We've been working hard to reduce our environmental impact and are committed to making a day out at The Milky Way an environmentally friendly experience!
Many of the improvements we've made have been as a result of an audit carried out by our specialist Environmental Consultants. Below are some examples of the work that we have done to reduce our carbon footprint and to improve our natural environment.
Since 2014 we’ve taken a massive leap forward, installing solar panels and a biomass heating system. We estimate that approximately 75% of our energy usage is now totally renewable and carbon neutral. To find out more please click here.
Other steps we've taken to reduce our overall energy consumption -
We've been working closely with our staff to come up with a manageable way to recycle more of our waste. We started by buying a bailer so we could process all our cardboard and plastic for recycling and we installed recycling bins around the site. We estimate that we currently recycle approximately ½ tonne of cardboard and plastic every month.
In addition we also recycle all food waste and glass from our cafes. To cut down on paperwork in the office we now get many of our monthly bills by email and any paperwork to be disposed of is shredded and sent to the recycling centre. We're working on increasing the proportion of deliveries, gifts, food and drinks that come in recyclable packaging.
All our water comes from a natural lake deep beneath The Milky Way land. We access this water using a bore hole, before treating it with UV light to ensure that it's safe to drink.

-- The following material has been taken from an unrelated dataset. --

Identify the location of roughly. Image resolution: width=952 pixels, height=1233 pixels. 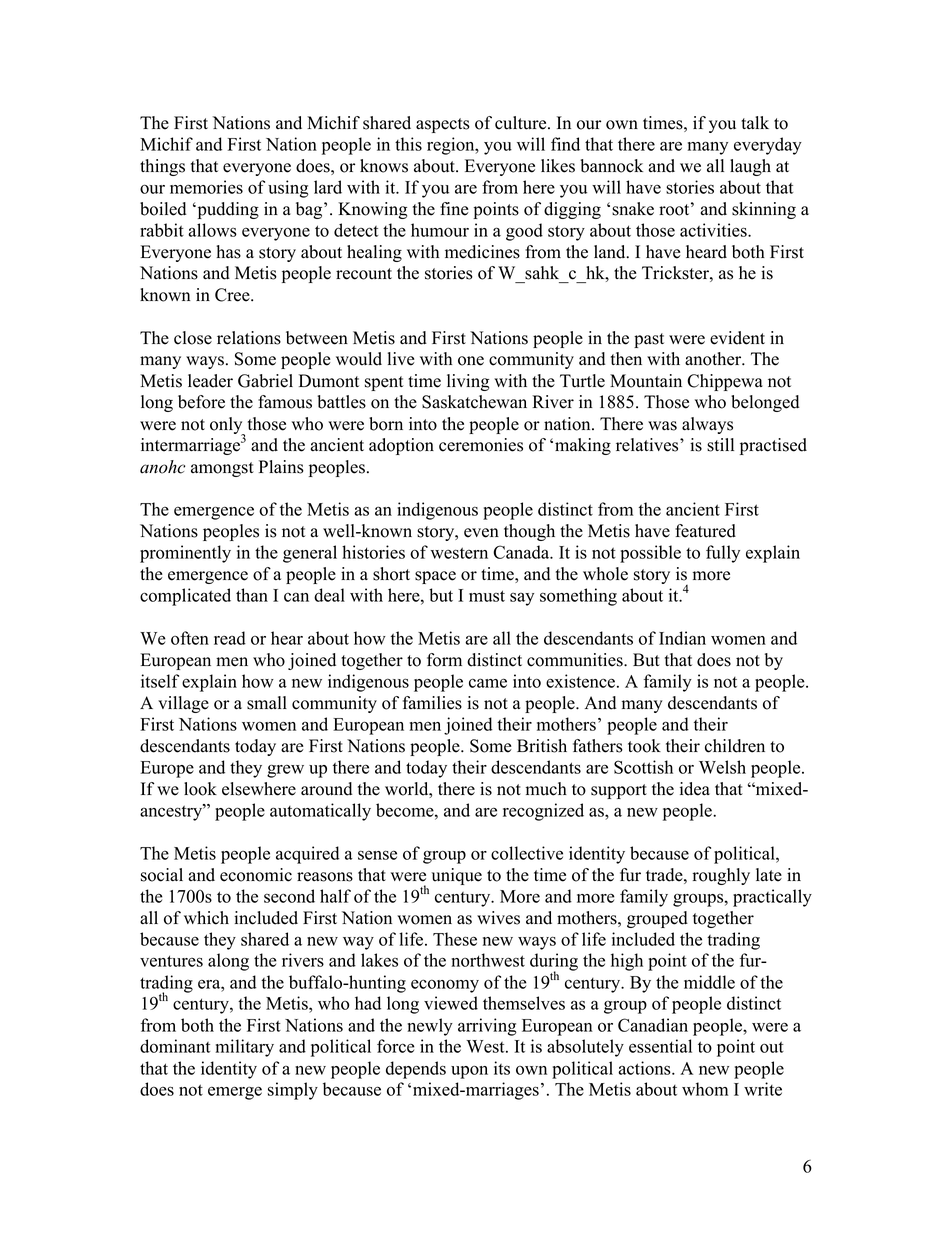
(721, 876).
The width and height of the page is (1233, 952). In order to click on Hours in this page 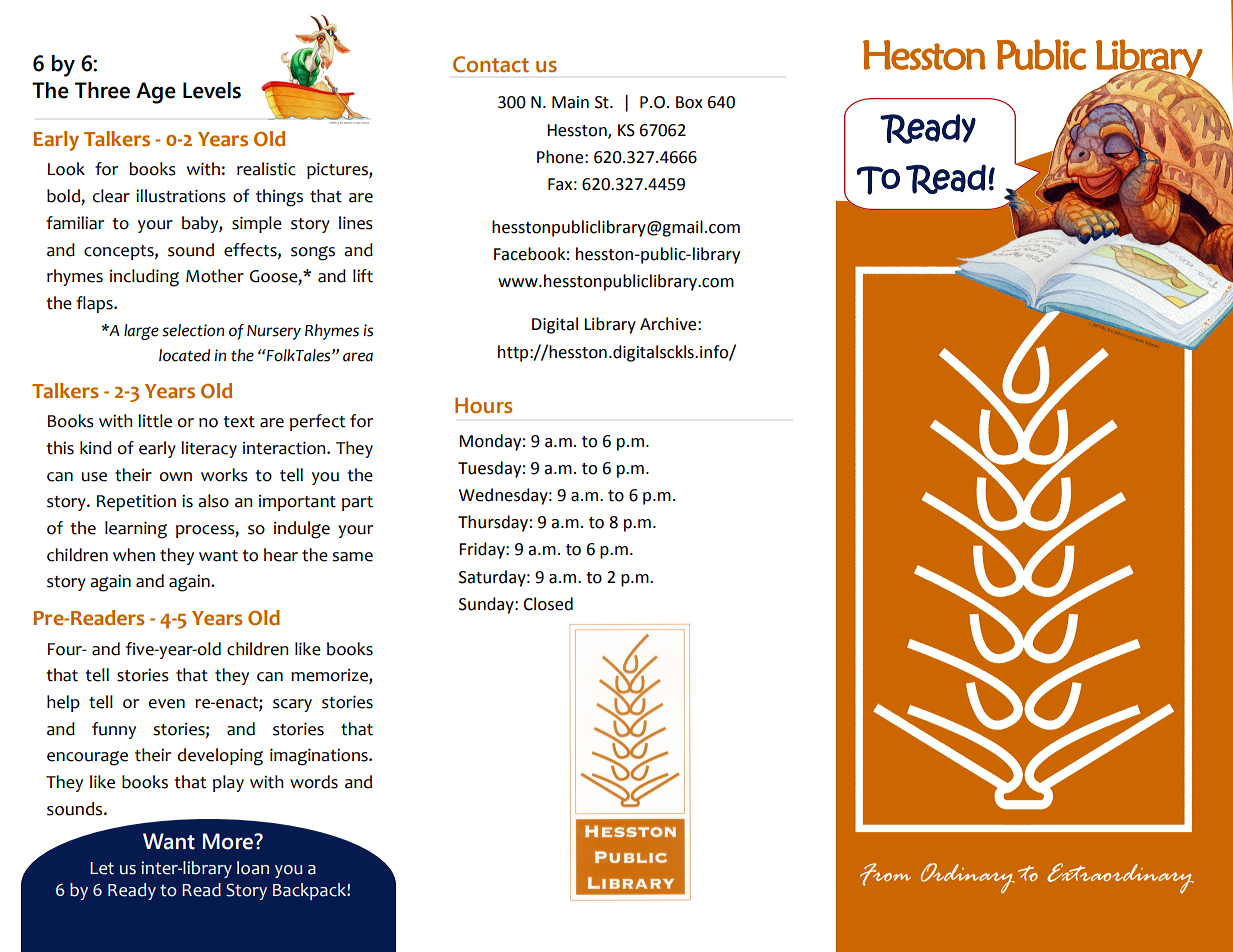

We use a natural reed bed system to treat all of our sewage and wastewater, returning it back to the environment clean and safe. In fact, as an added bonus, the ponds that we created for the reed bed system now provide another fantastic natural habitat for our wildlife.
We planted approximately 1,000 indigenous trees (species that are naturally found in this area) and 500 conifers around The Milky Way in aroound 2000, and in 2005 we planted 3,500 more conifers in our maze. More recently we've worked with the South West Forestry Commission and have completed the planting of an additional 35,000 indigenous trees covering 50 acres of land which surrounds the Milky Way.
A few years ago we created another pond with an island in the middle to attract wildlife. We now have fish in the pond (we didn't put them there, so their eggs must have been carried here by birds!) and plenty of wildlife inhabiting the island and surroundings. These include wild Canadian geese, a pair of nesting mallards, two pairs of nesting moorhens and a visiting heron.